CC BY-NC-ND 4.0 · AJP Rep 2019; 09(03): e213-e217
DOI: 10.1055/s-0039-1692198
Case Report
Thieme Medical Publishers 333 Seventh Avenue, New York, NY 10001, USA.

Effect and Complications of Everolimus Use for Giant Cardiac Rhabdomyomas with Neonatal Tuberous Sclerosis

Yuka Shibata
1   Division of Neonatology, Center for Maternal-Fetal, Neonatal and Reproductive Medicine, Setagaya, Tokyo, Japan
,
Hidehiko Maruyama
1   Division of Neonatology, Center for Maternal-Fetal, Neonatal and Reproductive Medicine, Setagaya, Tokyo, Japan
,
Taiyu Hayashi
2   Division of Cardiology, National Center for Child Health and Development, Setagaya, Tokyo, Japan
,
Hiroshi Ono
2   Division of Cardiology, National Center for Child Health and Development, Setagaya, Tokyo, Japan
,
Yuka Wada
1   Division of Neonatology, Center for Maternal-Fetal, Neonatal and Reproductive Medicine, Setagaya, Tokyo, Japan
,
Hideshi Fujinaga
1   Division of Neonatology, Center for Maternal-Fetal, Neonatal and Reproductive Medicine, Setagaya, Tokyo, Japan
,
Shuhei Fujino
1   Division of Neonatology, Center for Maternal-Fetal, Neonatal and Reproductive Medicine, Setagaya, Tokyo, Japan
,
Junko Nagasawa
1   Division of Neonatology, Center for Maternal-Fetal, Neonatal and Reproductive Medicine, Setagaya, Tokyo, Japan
,
Shoichiro Amari
1   Division of Neonatology, Center for Maternal-Fetal, Neonatal and Reproductive Medicine, Setagaya, Tokyo, Japan
,
Keiko Tsukamoto
1   Division of Neonatology, Center for Maternal-Fetal, Neonatal and Reproductive Medicine, Setagaya, Tokyo, Japan
,
Yushi Ito
1   Division of Neonatology, Center for Maternal-Fetal, Neonatal and Reproductive Medicine, Setagaya, Tokyo, Japan
› Author Affiliations
Funding No financial assistance was received to support this study.
Further Information

Publication History

08 November 2018

05 March 2019

Publication Date:
11 July 2019 (online)

Abstract

Most cardiac rhabdomyomas with tuberous sclerosis (TS) are asymptomatic and spontaneously regress.

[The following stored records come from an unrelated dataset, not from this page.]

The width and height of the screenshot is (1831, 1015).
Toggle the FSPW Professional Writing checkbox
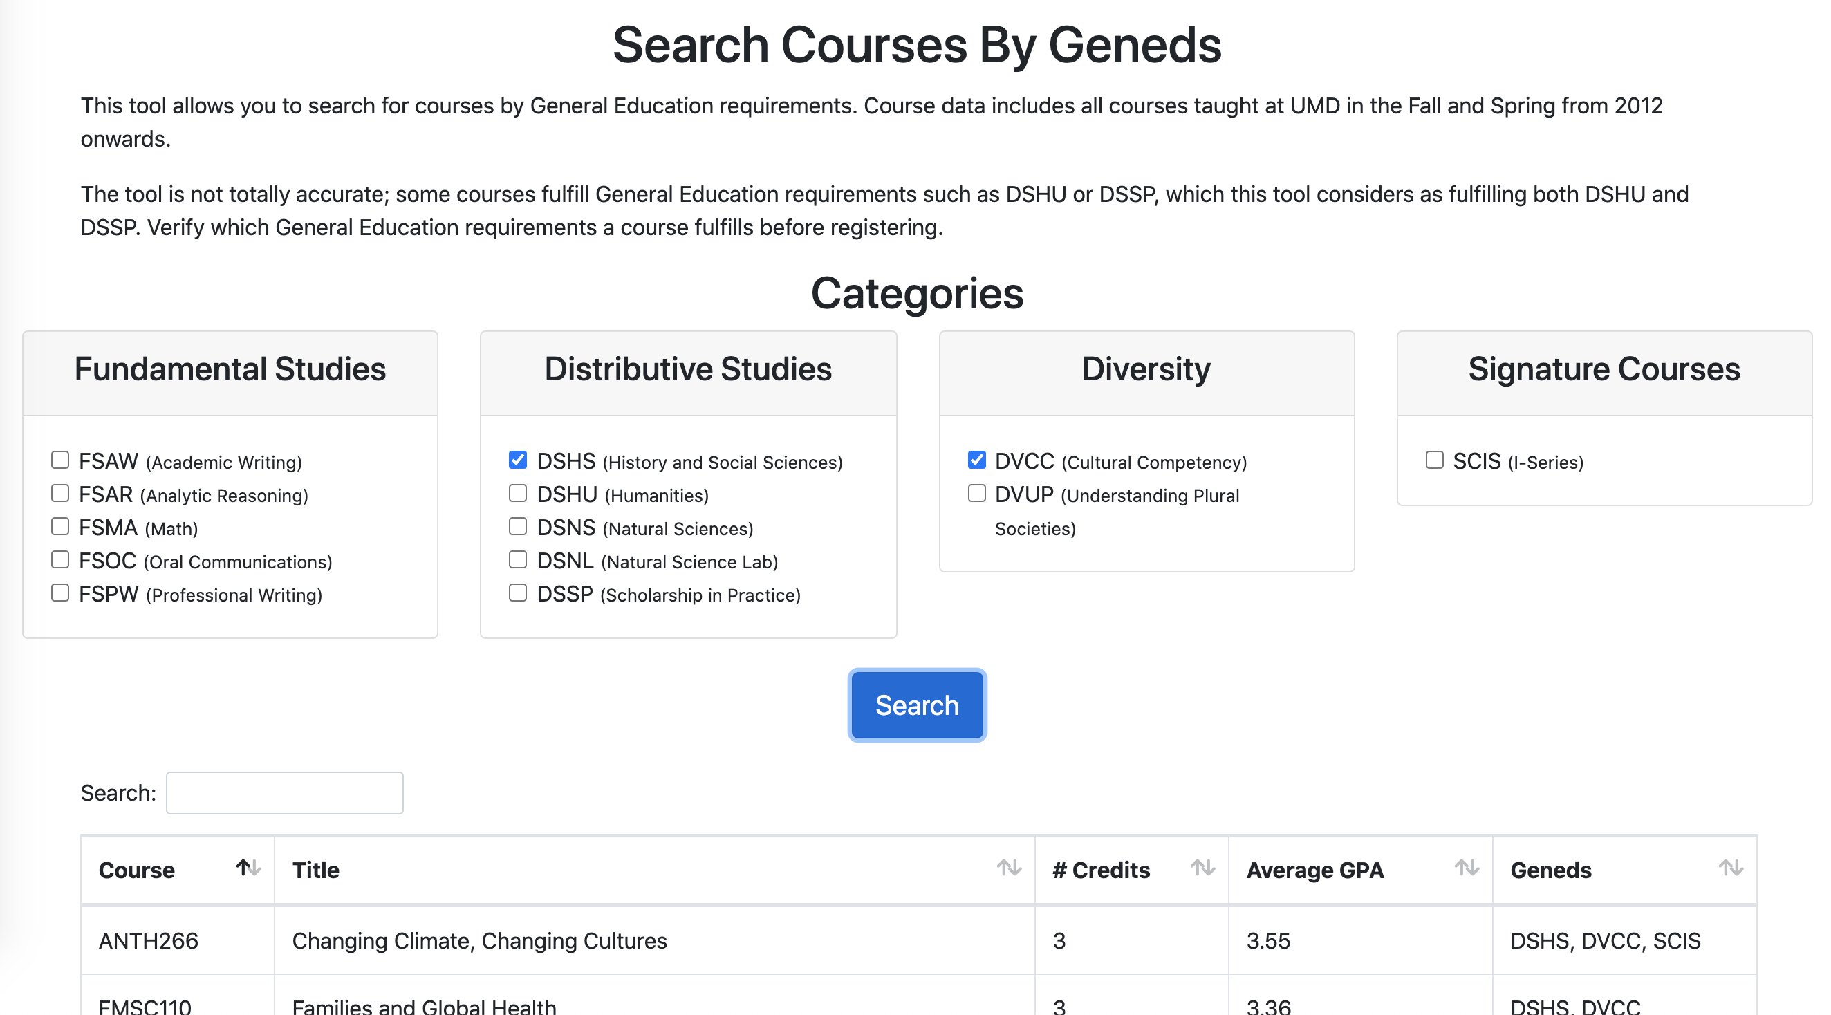tap(60, 594)
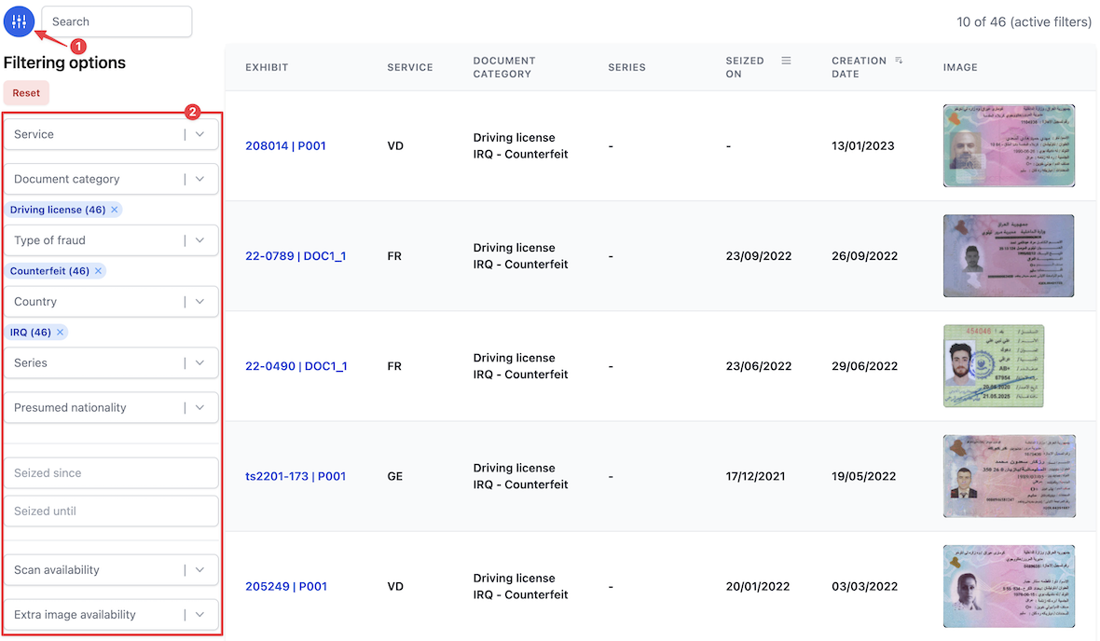Click the Seized On column menu icon
Viewport: 1100px width, 641px height.
point(786,61)
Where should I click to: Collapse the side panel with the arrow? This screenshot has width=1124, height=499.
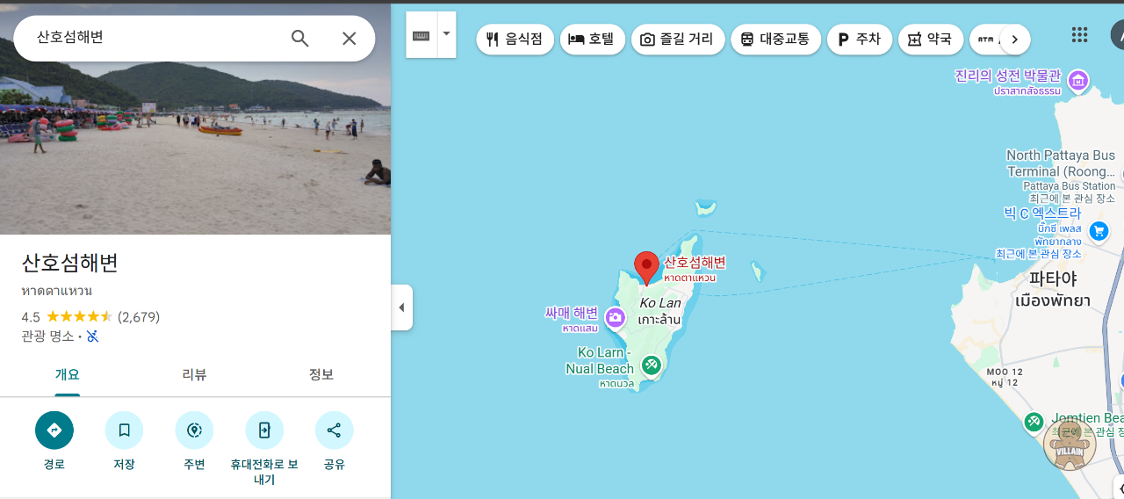click(402, 307)
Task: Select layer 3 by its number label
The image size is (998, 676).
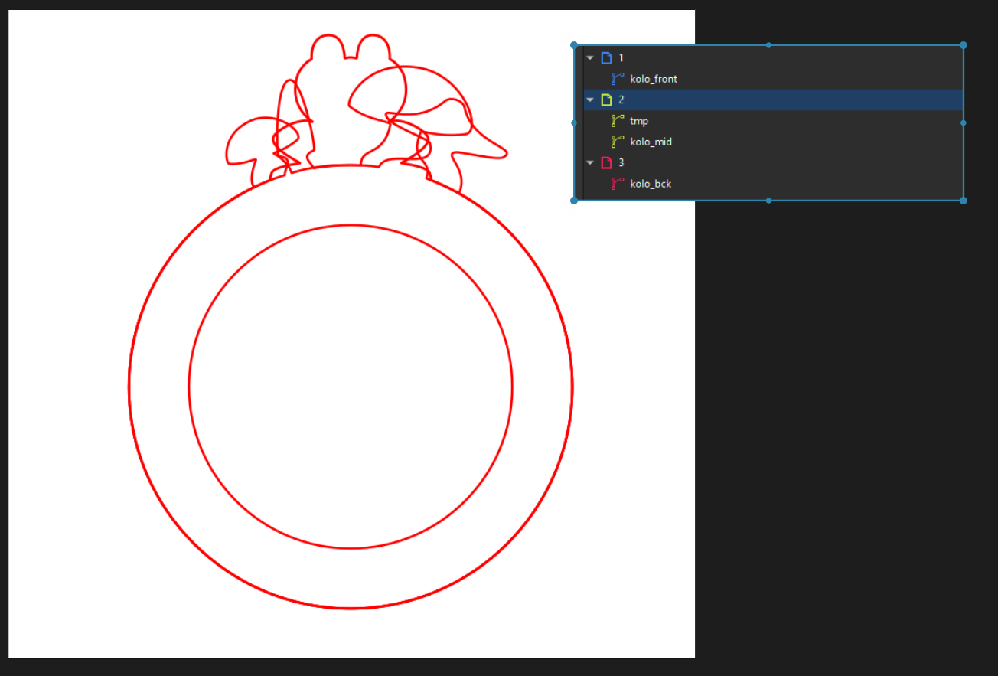Action: [621, 163]
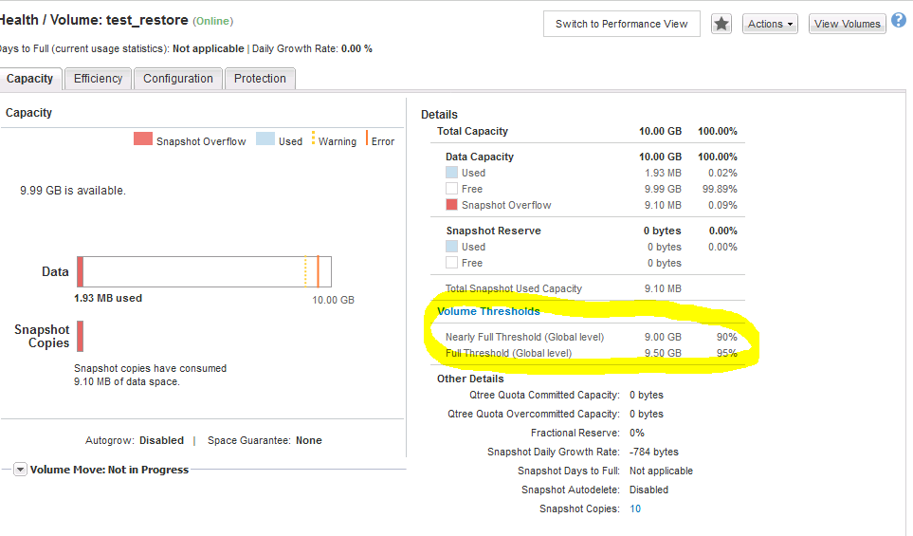Click the Snapshot Copies red bar
The width and height of the screenshot is (913, 536).
[x=81, y=336]
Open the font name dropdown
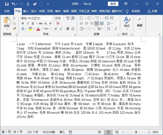This screenshot has height=135, width=163. point(53,18)
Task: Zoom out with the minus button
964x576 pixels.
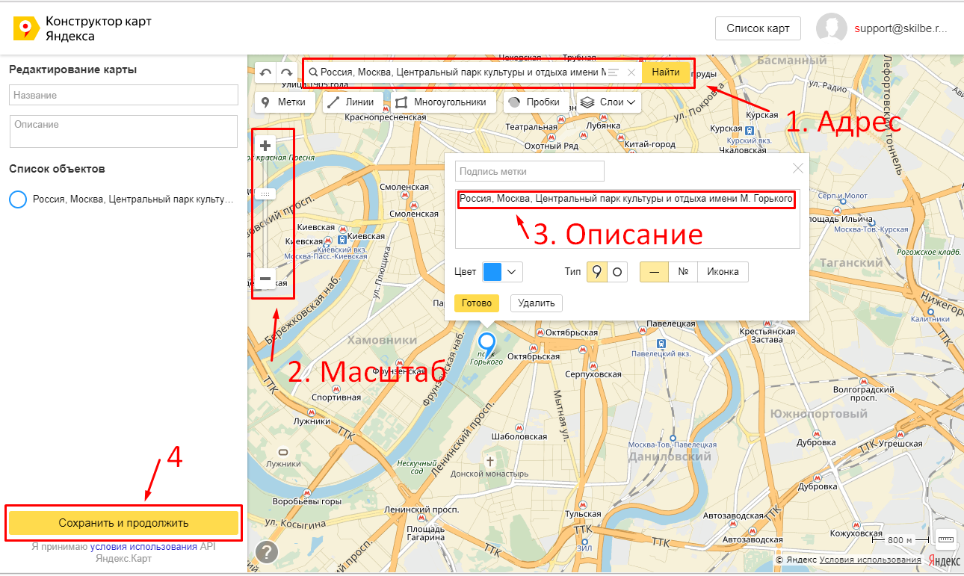Action: [x=265, y=279]
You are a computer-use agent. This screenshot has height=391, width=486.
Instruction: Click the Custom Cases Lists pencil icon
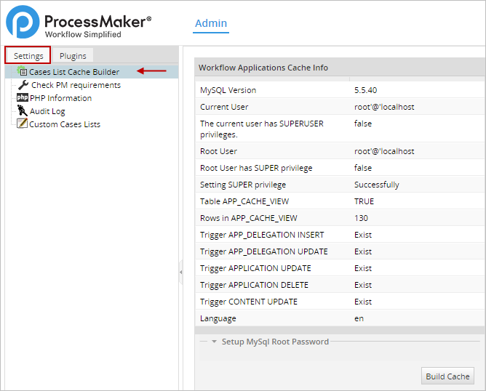click(23, 124)
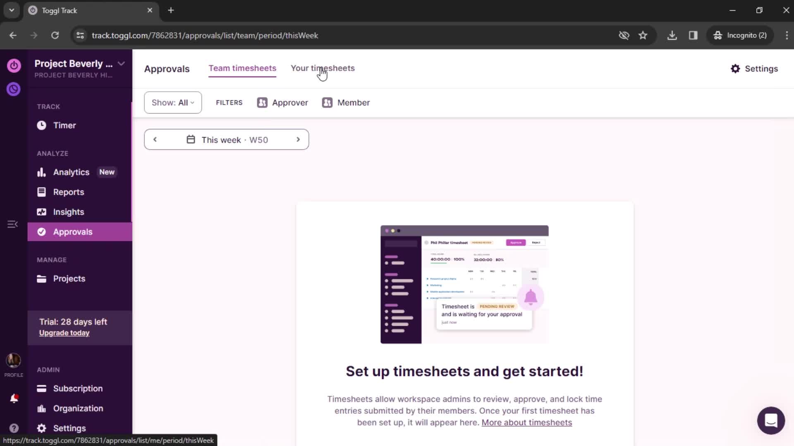Open Analytics section in sidebar

tap(72, 172)
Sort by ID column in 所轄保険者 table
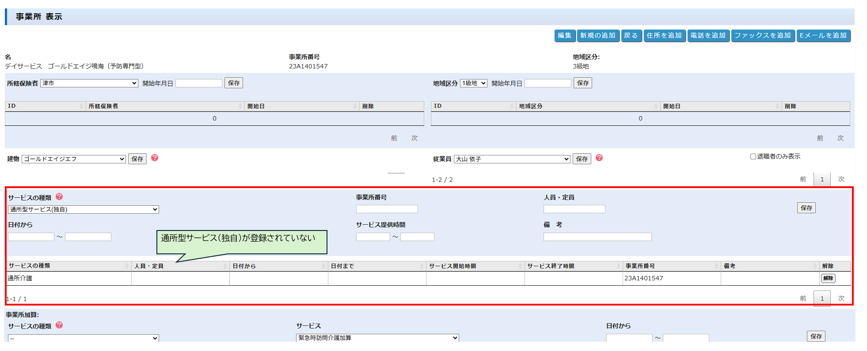The width and height of the screenshot is (867, 351). click(x=44, y=106)
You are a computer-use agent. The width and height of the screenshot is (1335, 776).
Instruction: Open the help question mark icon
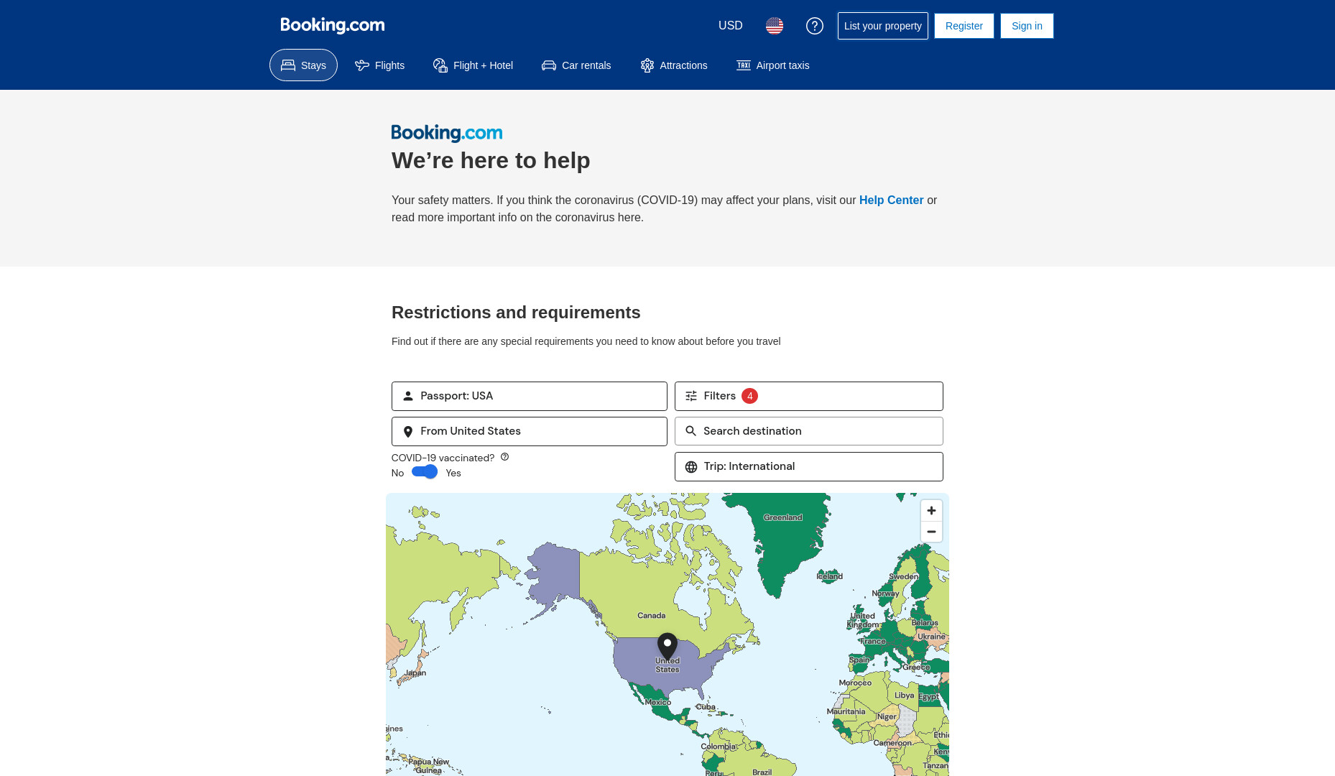(x=814, y=26)
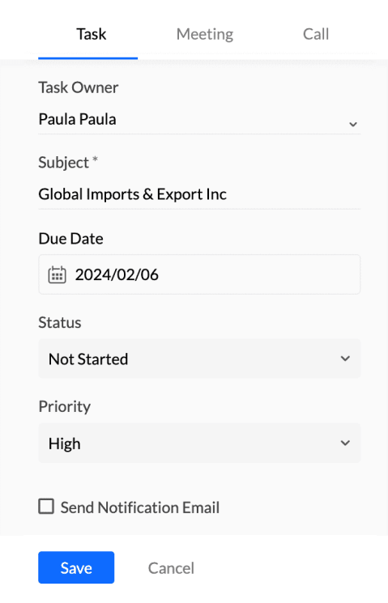
Task: Click the Send Notification Email label
Action: (x=139, y=507)
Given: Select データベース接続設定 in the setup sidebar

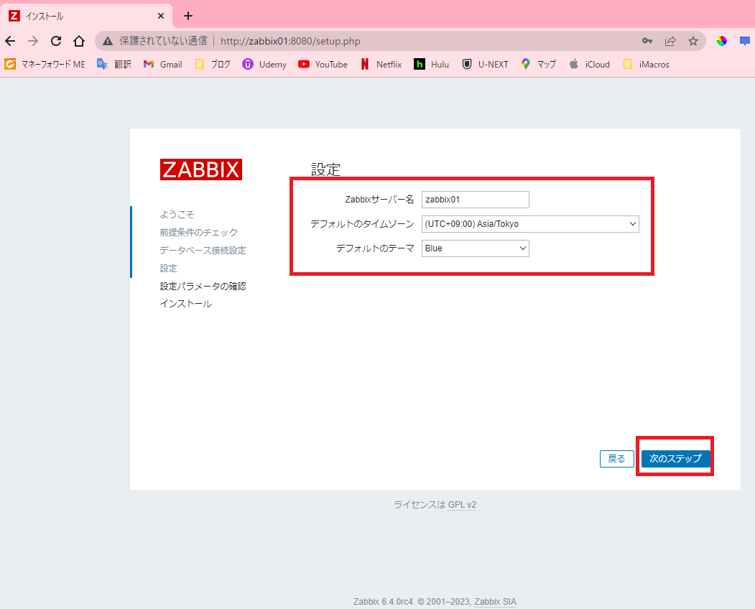Looking at the screenshot, I should click(203, 250).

However, some cases require surgical intervention due to arrhythmia and severe obstruction of cardiac inflow or outflow. We report herein a neonatal case of giant cardiac rhabdomyomas with TS and insufficient pulmonary blood flow from the right ventricle. Lipoprostaglandin E1 was necessary to maintain patency of the ductus arteriosus. We used everolimus, a mammalian target of rapamycin inhibitor, to diminish the cardiac rhabdomyomas. After treatment, the rhabdomyomas shrank rapidly, but the serum concentration of everolimus increased sharply (maximum serum trough level: 76.1 ng/mL) and induced complications including pulmonary hemorrhage, liver dysfunction, and acne. After the everolimus level decreased, the complications resolved. Everolimus may be a viable treatment option for rhabdomyomas, but its concentration requires close monitoring to circumvent complications associated with its use.

Ethical Approval

All the procedures involving human participants were performed in accordance with the ethical standards of the institution and with the 1964 Helsinki declaration and its later amendments. The approval of the ethics review committee and parental consent to use everolimus were obtained. Parental written informed consent was obtained for this report.